For some of the queries we are doing counting or aggregations so I was wondering what is the most efficient way of querying against a neo4j data base. So I did a Benchmark with quite surprising results.
Just a quick remark, we used a data base consisting of papers and authors extracted from arxiv.org one of the biggest pre print sites available on the web. The data set is available for download and reproduction of the benchmark results at http://blog.related-work.net/data/
The data base as a neo4j file is 2GB (zipped) the schema looks pretty much like that:

 Paper1  <--[ref]-->  Paper2
   |                    |
   |[author]            |[author]
   v                    v
 Author1              Author2

For the benchmark we where trying to find coauthors which is basically a friend of a friend query following the author relationship (or breadth first search (depth 2))
As we know there are basically 3 ways of communicating with the neo4j Database:

Java Core API

Here you work on the nodes and relationship objects within java. Formulating a query once you have fixed an author node looks pretty much like this.

for (Relationship rel: author.getRelationships(RelationshipTypes.AUTHOROF)){
Node paper = rel.getOtherNode(author);
for (Relationship coAuthorRel: paper.getRelationships(RelationshipTypes.AUTHOROF)){
Node coAuthor = coAuthorRel.getOtherNode(paper);
if (coAuthor.getId()==author.getId())continue;
resCnt++;
}
}

We see that the code can easily look very confusing (if queries are getting more complicated). On the other hand one can easy combine several similar traversals into one big query making readability worse but increasing performance.

Traverser Framework

The Traverser Framework ships with the Java API and I really like the idea of it. I think it is really easy to undestand the meaning of a query and in my opinion it really helps to create a good readability of the code.

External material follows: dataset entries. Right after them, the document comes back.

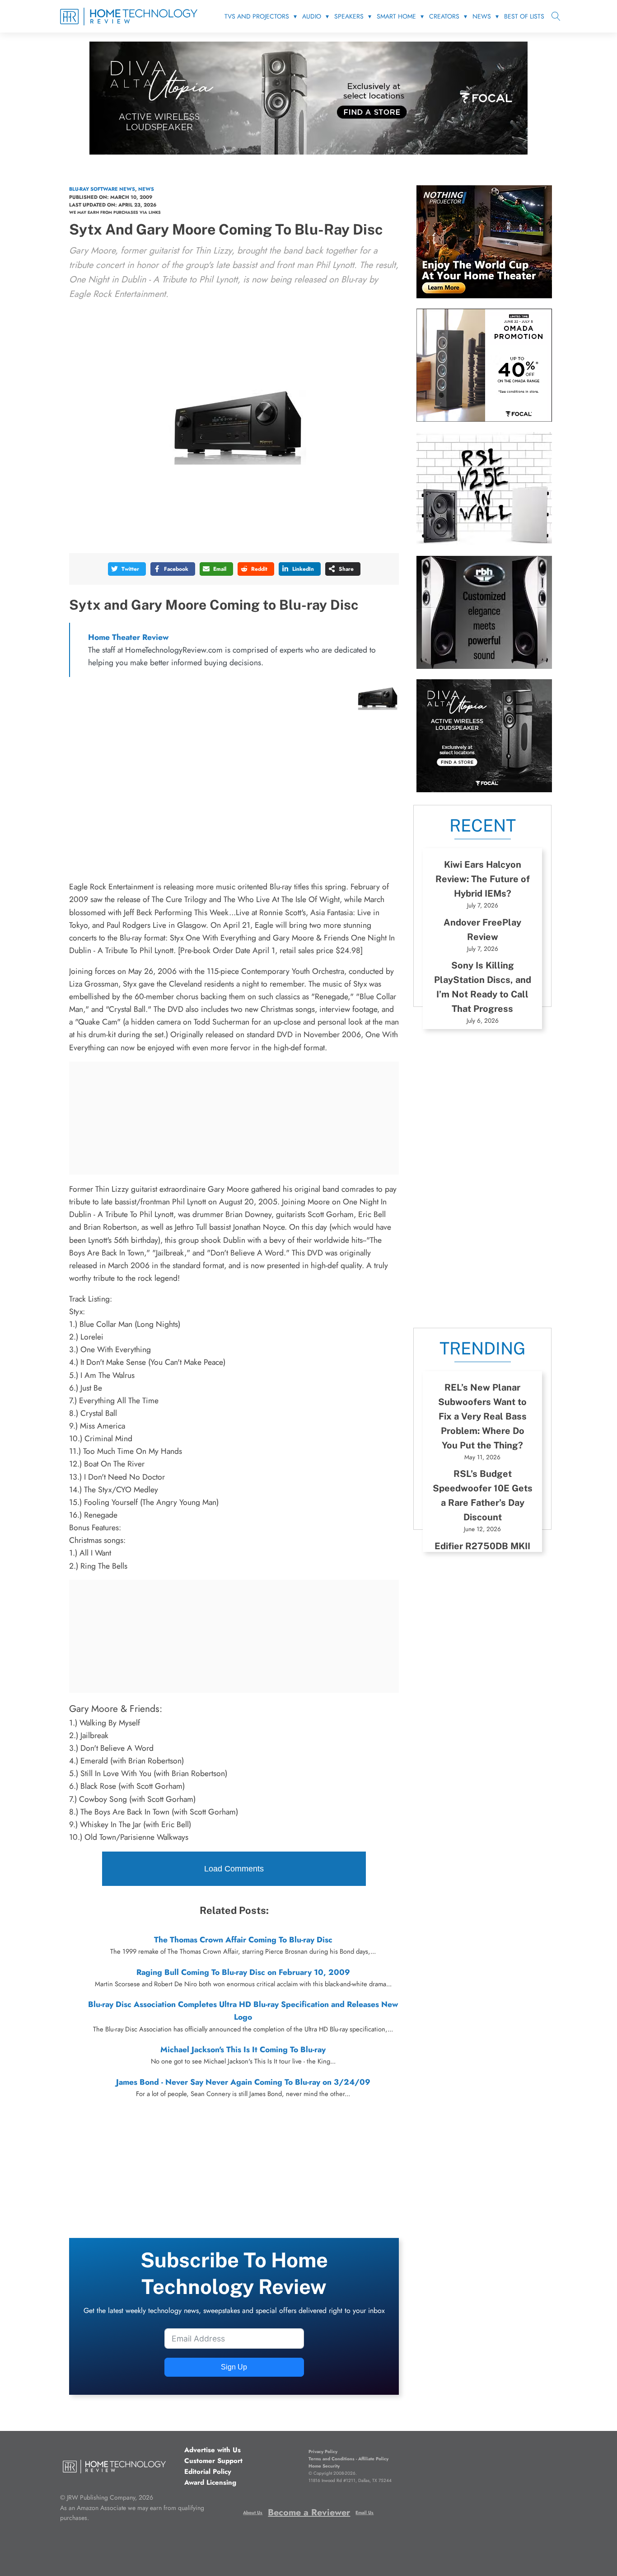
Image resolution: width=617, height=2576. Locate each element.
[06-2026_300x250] (484, 789)
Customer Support (213, 2461)
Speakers (349, 16)
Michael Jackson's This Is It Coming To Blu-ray (243, 2049)
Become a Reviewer (309, 2512)
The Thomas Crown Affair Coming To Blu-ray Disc (243, 1940)
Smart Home (396, 16)
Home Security (324, 2466)
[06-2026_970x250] (308, 152)
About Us (252, 2512)
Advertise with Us (212, 2450)
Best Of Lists (524, 16)
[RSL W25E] (484, 542)
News (481, 16)
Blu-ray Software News (102, 189)
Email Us (364, 2512)
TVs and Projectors (256, 16)
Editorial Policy (207, 2472)
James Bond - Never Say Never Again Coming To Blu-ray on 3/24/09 (243, 2082)
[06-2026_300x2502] (484, 419)
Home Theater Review (128, 637)
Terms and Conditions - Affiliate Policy (348, 2458)
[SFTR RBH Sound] (484, 666)
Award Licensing (210, 2482)
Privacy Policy (322, 2451)
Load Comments (234, 1868)
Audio (311, 16)
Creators (444, 16)
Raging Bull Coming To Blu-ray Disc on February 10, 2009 (243, 1972)
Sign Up (234, 2367)
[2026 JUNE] (484, 295)
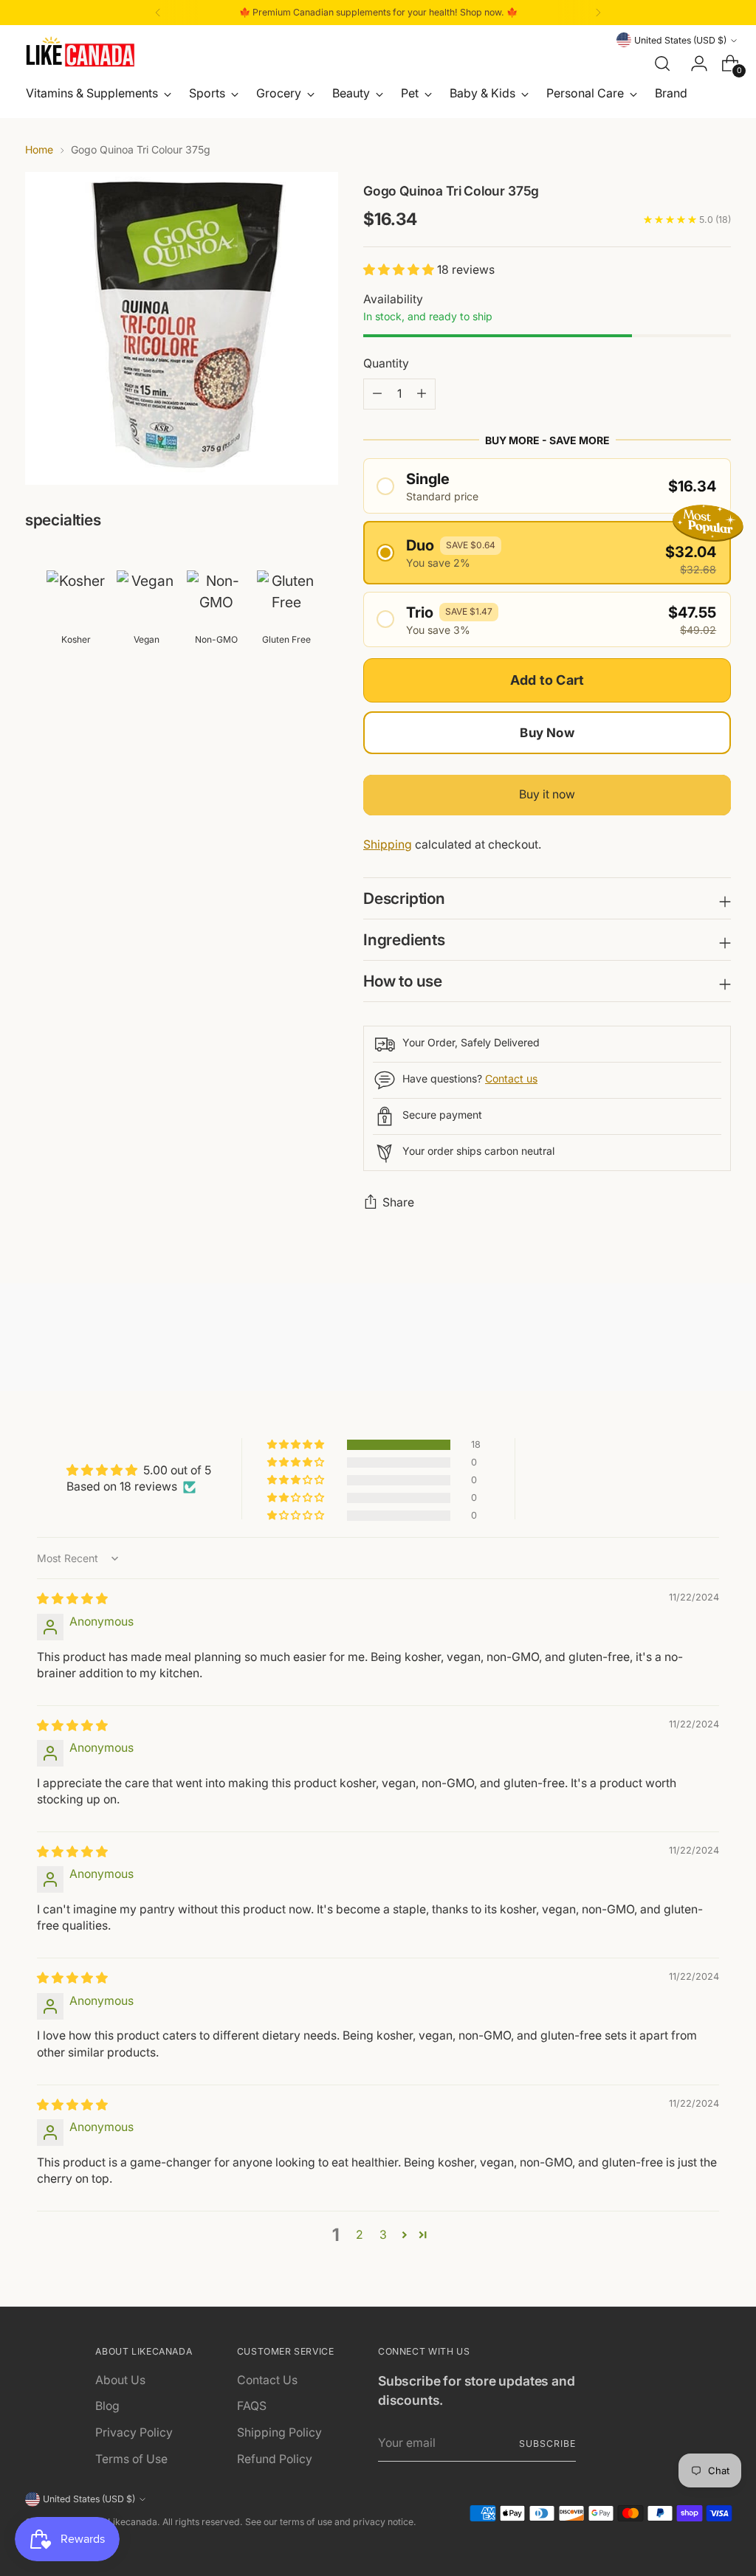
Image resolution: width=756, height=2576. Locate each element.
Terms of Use (131, 2459)
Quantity (386, 363)
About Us (120, 2380)
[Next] (598, 12)
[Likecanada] (80, 51)
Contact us (511, 1078)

Traversal t = new Traversal();
for (Path p:t.description().breadthFirst().
relationships(RelationshipTypes.AUTHOROF).evaluator(Evaluators.atDepth(2)).
uniqueness(Uniqueness.NONE).traverse(author)){
Node coAuthor = p.endNode();
resCnt++;
}

Especially if you have a lot of similar queries or queries that are refinements of other queries you can save them and extend them using the Traverser Framework. What a cool technique.

Cypher Query Language

And then there is Cypher Query language. An interface pushed a lot by neo4j. If you look at the query you can totally understand why. It is a really beautiful language that is close to SQL (Looking at Stackoverflow it is actually frightening how many people are trying to answer Foaf queries using MySQL) but still emphasizes on the graph like structure.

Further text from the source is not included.